Тот удивленно поглядел на него.

— Там есть еще.

— Потом. Есть ли у кого-нибудь вопросы на другую тему?

Репортер из «Лондон Санди» выскочил с интимным вопросом.

— Мистер Смит, как мы понимаем, вам нравятся девушки. Вы когда-нибудь целовали девушку?

— Да.

— Вам понравилось?

— Да.

— Почему вам это понравилось?

Майк чуть поколебался.

— Целовать девушек полезно, — объяснил он. — Это отбивает интерес к азартным играм.

Аплодисменты напугали его, но он почувствовал, что Джил и Доркас не испугались. Сами они сдерживали это новое шумное выражение удовольствия. Поэтому он успокоился и стал ждать.

Он был спасен от дальнейших вопросов и пожалован великой радостью: в боковой двери он увидел знакомую фигуру.

— Мой брат доктор Махмуд! — воскликнул он и в сверхъестественном возбуждении заговорил по-марсиански.

Семантик «Победителя» помахал рукой, улыбнулся и поспешил к Майку, говоря что-то на том же режущем ухо языке. Они продолжали свой разговор на неземном языке, Майк — нетерпеливо и стремительно, Махмуд — помедленнее. Все это звучало так, словно носорог пытался опрокинуть железный гараж.

Репортеры некоторое время терпели это. Те, кто пользовался магнитофонами, записывали разговор для марсианского колорита. Наконец один из них вмешался:

— Доктор Махмуд! О чем вы разговариваете?

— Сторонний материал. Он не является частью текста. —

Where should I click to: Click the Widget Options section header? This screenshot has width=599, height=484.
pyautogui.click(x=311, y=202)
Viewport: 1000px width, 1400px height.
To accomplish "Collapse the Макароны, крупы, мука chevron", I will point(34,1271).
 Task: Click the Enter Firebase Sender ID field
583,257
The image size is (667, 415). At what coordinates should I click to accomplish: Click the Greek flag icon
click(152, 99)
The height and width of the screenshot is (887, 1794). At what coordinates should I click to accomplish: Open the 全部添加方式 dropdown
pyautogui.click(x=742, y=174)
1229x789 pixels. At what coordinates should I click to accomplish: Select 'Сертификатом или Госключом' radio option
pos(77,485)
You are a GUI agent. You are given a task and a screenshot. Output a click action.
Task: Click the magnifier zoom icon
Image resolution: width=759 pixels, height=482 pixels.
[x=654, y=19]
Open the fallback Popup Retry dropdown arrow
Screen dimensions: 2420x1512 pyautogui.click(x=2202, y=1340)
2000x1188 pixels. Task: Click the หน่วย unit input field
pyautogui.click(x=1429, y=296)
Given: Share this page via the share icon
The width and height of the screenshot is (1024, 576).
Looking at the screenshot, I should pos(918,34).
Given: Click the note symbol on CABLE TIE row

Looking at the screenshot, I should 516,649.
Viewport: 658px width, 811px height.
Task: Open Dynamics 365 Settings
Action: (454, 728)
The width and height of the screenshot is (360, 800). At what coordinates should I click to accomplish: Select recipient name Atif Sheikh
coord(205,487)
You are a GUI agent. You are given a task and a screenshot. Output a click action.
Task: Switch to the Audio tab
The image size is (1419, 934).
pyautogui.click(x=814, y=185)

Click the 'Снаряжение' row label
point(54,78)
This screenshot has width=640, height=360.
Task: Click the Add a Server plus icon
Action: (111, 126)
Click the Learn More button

Махмуд ответил с акцентом, выдавшем в нем бывшего студента Оксфорда:

— По большей части я говорил: «Потише, мальчик… пожалуйста».

— А что он говорил?

— Остальное — личное и не представляет для вас никакого интереса. Приветствия, знаете ли. Старые друзья, — он опять перешел на марсианский.

Майк рассказывал брату все, что с ним произошло с тех пор, как они расстались, чтобы они смогли грокнуть ближе, но соображения Майка о том, что надо рассказать, были марсианскими по своей сути, они касались в первую очередь новых водных братьев и их достоинств… мягкая вода, которой была Джил, глубина Энн… странный, не полностью еще грокнутый факт, что Джубал казался то яйцом, то Старшим, но не был ни тем, ни другим… не поддающаяся никакому грокингу глубина океана…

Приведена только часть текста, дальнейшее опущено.